Trends and prospects
How would you describe the current state of the cannabis industry in your jurisdiction, including areas of growth, market prospects and trends, and M&A activity?
The possession, manufacture, use, and distribution of marijuana with a tetrahydrocannabinol (THC) concentration greater than 0.3% is prohibited under Tennessee law (Section 39-17-417 of the Tennessee Code Annotated). As such, there is no ‘legal’ marijuana industry under Tennessee state law. However, Tennessee does have a fully developed hemp program, which permits private individuals to cultivate hemp with a license from the state (Section 43-26-103 of the Tennessee Code Annotated). Tennessee has seen a steady increase in hemp production since the program’s inception in 2014. The program, combined with the state’s abundant farmland and relatively inexpensive labor force, are strong indicators of positive market prospects now that large-scale commercial hemp production has been legalized by the Agriculture Improvement Act 2018.

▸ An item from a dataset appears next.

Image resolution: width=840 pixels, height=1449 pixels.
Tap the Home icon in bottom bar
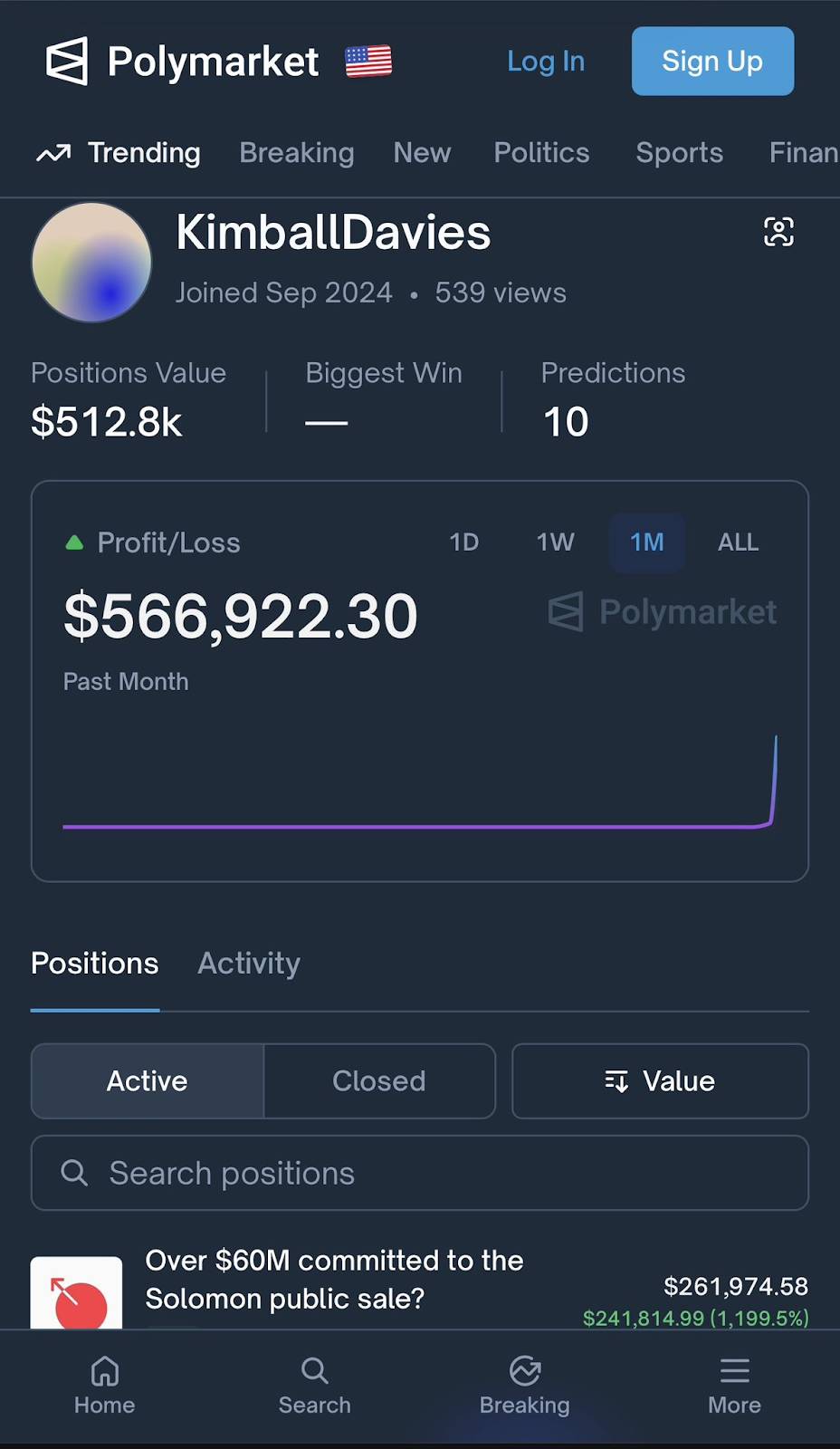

What primary and secondary legislation governs the use, cultivation and retail of cannabis in your jurisdiction?
The Tennessee Drug Control Act 1989 (Sections 39-17-401 et seq. of the Tennessee Code Annotated) prohibits the use, manufacture, distribution, and possession of marijuana with a tetrahydrocannabinol (THC) concentration greater than 0.3% in Tennessee. However, the Agriculture Improvement Act 2018 legalized “hemp”—defined as any part of the cannabis sativa L. plant containing 0.3% or less THC concentration—by removing it from the Controlled Substance Act’s definition of “marijuana.”
The Agriculture Improvement Act permits states to assume control of the regulatory authority over hemp and expressly does not pre-empt them from implementing more stringent regulations in regard to hemp. Tennessee already has a fully developed hemp program (Section 43-26-102(4)(B) of the Tennessee Code Annotated); however, it has not updated its regulations to reflect the Agriculture Improvement Act. Therefore, hemp production in Tennessee will continue under the state’s previous pilot program until new regulations are promulgated (Sections 43-26-101 et seq. of the Tennessee Code Annotated).